-------- Trecho fornecido --------
Para mim, o Cafè de Flore é o marco zero para o mistério da existência. Foi lá que Sartre escreveu a maior parte de O ser e o nada, durante a Segunda Guerra Mundial. Descartes está enterrado na igreja do outro lado da praça. E Leibiniz vivia em frente à rua do futuro Cafè de Flore, quando começou a contemplar a grande questão: por que existe algo e não o nada? E mais: se você vagar tempo suficiente pelo Cafè de Flore, qualquer um que queira eventualmente encontrar passará por lá.

É da essência humana o uso da racionalidade e a incessante busca de significado em tudo. A explicação para o dilema que você investiga não seria apenas uma construção do pensamento humano, em vez de um fato objetivo externo à mente?
-------- Informações fornecidas --------
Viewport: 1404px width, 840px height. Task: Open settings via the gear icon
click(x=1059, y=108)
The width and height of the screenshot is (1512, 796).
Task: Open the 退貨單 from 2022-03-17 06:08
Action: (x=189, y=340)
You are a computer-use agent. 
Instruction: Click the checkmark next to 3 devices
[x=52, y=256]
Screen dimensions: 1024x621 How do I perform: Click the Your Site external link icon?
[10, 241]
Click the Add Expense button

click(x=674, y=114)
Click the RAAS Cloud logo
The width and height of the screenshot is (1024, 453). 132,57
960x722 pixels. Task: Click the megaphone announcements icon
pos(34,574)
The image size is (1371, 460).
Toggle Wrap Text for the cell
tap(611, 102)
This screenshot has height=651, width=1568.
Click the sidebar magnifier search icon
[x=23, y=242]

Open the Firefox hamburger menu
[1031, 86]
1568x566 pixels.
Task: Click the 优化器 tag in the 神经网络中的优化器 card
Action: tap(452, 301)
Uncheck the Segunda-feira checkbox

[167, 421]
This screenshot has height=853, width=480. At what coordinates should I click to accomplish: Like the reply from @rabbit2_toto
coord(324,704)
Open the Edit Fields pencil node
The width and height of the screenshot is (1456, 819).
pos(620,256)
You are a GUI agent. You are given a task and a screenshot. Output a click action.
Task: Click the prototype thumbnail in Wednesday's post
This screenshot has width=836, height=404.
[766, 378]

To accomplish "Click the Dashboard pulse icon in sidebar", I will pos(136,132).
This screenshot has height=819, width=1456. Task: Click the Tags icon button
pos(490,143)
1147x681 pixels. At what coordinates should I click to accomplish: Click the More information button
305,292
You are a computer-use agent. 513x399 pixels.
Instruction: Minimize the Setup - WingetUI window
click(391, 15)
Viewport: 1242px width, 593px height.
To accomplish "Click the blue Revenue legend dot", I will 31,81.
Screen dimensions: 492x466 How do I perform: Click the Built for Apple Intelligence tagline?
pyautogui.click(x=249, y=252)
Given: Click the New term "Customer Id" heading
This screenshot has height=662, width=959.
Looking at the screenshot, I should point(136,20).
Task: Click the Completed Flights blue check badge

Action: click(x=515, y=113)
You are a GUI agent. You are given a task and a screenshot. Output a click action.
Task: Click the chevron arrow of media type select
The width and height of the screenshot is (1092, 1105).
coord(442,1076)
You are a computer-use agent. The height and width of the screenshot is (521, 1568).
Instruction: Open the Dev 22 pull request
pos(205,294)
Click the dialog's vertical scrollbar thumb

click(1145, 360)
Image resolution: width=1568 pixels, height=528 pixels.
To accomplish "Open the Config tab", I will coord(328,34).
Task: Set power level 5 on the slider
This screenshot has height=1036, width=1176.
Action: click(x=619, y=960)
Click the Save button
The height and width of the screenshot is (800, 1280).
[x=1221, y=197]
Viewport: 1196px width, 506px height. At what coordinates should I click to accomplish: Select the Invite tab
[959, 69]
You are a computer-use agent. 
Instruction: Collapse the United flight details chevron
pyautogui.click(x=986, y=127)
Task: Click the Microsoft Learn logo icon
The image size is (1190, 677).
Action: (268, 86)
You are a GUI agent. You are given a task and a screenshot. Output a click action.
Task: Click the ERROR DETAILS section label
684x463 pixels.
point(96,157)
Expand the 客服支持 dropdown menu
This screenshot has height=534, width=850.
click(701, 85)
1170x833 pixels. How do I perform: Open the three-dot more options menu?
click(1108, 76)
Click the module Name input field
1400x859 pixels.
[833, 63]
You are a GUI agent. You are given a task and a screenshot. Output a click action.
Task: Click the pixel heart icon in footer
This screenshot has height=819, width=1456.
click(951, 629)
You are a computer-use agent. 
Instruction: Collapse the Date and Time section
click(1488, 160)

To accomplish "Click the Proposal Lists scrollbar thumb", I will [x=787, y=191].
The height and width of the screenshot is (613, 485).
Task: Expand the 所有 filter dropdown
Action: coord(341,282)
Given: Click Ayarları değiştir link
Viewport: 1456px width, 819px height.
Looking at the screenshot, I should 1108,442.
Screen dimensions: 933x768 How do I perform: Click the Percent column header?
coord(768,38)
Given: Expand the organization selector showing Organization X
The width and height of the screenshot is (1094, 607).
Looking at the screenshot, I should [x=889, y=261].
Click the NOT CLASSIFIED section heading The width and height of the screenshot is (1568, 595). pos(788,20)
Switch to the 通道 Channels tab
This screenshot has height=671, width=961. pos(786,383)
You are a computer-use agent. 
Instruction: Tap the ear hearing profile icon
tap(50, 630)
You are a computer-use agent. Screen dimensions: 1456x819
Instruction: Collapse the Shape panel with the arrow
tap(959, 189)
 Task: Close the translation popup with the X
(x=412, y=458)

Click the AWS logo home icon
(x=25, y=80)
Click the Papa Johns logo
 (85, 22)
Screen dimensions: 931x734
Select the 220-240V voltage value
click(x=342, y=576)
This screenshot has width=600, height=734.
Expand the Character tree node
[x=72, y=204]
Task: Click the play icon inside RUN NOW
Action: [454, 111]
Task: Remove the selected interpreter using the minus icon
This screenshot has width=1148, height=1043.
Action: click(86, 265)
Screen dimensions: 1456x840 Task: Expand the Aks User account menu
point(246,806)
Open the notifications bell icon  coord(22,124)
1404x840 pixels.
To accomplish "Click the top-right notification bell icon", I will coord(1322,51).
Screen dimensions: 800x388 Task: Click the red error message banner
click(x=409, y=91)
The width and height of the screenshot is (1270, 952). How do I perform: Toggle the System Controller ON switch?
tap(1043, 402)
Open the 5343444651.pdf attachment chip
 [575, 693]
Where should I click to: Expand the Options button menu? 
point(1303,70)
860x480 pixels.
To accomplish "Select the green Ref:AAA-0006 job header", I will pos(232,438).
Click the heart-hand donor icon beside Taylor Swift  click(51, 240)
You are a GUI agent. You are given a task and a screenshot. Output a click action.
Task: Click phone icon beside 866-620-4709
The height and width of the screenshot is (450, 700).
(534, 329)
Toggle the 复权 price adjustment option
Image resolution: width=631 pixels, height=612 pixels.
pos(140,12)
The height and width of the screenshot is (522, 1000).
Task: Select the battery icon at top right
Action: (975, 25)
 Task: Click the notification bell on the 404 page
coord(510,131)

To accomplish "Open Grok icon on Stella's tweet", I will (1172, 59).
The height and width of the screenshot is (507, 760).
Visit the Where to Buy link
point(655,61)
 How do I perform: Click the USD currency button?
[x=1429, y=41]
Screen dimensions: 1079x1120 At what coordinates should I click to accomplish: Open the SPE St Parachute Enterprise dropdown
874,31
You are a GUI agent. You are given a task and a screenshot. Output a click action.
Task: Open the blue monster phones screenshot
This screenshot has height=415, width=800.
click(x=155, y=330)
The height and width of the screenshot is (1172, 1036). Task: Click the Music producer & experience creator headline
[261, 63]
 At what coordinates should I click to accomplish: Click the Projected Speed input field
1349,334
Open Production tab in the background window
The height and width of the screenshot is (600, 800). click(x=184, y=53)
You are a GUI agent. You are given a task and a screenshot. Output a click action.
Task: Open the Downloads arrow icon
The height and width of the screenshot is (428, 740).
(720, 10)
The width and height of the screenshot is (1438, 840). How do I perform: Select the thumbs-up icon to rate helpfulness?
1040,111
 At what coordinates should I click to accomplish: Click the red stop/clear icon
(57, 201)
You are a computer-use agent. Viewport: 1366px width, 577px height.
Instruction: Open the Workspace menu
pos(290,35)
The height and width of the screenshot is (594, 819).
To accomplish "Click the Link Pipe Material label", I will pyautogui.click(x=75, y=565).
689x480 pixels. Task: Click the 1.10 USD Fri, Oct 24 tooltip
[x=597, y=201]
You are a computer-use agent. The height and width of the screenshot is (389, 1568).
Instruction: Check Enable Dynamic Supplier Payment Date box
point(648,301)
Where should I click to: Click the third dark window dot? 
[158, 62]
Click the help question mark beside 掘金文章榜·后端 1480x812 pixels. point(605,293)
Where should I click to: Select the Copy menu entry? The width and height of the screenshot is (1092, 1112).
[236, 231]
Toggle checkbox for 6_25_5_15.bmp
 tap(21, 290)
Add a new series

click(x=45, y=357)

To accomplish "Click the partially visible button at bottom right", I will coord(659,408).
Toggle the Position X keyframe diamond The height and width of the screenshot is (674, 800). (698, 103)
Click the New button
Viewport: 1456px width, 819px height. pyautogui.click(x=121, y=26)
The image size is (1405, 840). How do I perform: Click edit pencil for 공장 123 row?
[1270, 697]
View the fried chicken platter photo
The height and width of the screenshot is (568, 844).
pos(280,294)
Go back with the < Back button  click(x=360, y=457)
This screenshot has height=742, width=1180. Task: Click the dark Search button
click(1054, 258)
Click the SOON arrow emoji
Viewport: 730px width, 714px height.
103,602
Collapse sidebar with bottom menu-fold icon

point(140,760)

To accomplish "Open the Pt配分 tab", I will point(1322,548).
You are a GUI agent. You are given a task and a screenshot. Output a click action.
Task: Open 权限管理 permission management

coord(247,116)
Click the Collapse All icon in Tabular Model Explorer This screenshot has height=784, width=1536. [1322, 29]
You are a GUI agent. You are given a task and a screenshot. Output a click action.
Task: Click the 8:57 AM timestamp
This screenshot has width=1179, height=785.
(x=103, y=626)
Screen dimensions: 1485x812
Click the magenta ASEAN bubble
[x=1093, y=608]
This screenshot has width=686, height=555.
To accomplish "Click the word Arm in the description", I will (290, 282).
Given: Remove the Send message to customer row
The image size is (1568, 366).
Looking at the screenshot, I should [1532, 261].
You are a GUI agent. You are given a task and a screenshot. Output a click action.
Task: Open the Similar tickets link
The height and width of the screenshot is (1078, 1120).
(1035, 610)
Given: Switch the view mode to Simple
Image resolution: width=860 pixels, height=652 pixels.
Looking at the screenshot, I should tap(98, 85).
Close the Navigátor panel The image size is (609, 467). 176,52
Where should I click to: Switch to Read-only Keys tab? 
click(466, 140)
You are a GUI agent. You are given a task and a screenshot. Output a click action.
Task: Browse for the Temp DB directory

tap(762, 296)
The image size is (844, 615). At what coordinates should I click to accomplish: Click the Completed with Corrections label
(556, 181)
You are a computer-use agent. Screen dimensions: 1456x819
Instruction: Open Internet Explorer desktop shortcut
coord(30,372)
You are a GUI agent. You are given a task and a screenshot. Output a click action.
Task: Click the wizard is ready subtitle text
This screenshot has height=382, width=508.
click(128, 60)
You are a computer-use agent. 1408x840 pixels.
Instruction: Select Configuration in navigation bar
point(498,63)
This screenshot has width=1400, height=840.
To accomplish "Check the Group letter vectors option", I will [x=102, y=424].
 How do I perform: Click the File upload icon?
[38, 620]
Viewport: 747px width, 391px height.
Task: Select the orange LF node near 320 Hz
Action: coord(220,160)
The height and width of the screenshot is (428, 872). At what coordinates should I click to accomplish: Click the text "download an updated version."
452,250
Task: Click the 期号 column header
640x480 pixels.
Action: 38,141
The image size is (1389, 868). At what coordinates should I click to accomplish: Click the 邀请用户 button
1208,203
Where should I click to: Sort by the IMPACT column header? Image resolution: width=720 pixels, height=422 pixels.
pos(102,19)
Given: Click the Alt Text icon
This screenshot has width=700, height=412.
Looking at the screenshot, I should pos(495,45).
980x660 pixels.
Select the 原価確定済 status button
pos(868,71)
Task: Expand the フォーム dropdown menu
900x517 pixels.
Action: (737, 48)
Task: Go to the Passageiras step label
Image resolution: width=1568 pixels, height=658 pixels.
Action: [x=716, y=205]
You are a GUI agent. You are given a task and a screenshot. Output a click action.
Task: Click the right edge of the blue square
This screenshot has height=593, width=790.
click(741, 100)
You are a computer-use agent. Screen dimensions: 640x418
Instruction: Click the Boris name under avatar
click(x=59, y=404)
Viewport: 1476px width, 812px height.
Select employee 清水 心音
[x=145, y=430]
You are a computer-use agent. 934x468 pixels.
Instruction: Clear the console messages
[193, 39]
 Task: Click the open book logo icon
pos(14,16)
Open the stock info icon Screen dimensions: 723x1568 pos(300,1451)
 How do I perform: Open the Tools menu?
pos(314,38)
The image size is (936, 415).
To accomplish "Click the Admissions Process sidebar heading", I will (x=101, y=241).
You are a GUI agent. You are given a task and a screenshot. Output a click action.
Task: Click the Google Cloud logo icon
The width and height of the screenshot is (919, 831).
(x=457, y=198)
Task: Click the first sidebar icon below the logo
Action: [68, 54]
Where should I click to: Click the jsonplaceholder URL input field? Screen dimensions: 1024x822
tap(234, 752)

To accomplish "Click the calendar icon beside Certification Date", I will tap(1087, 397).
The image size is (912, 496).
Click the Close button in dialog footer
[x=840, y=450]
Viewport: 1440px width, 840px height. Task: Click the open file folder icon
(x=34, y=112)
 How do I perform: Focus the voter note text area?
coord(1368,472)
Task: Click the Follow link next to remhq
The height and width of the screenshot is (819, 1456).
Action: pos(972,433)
--------
■ **O que fazer**
No texto sobre o Cafè de Flore, escreva de novo a parte que começa em "É da essência" e termina em "externo à mente?", trocando "racionalidade" por "razão".

■ **Solução**
É da essência humana o uso da razão e a incessante busca de significado em tudo. A explicação para o dilema que você investiga não seria apenas uma construção do pensamento humano, em vez de um fato objetivo externo à mente?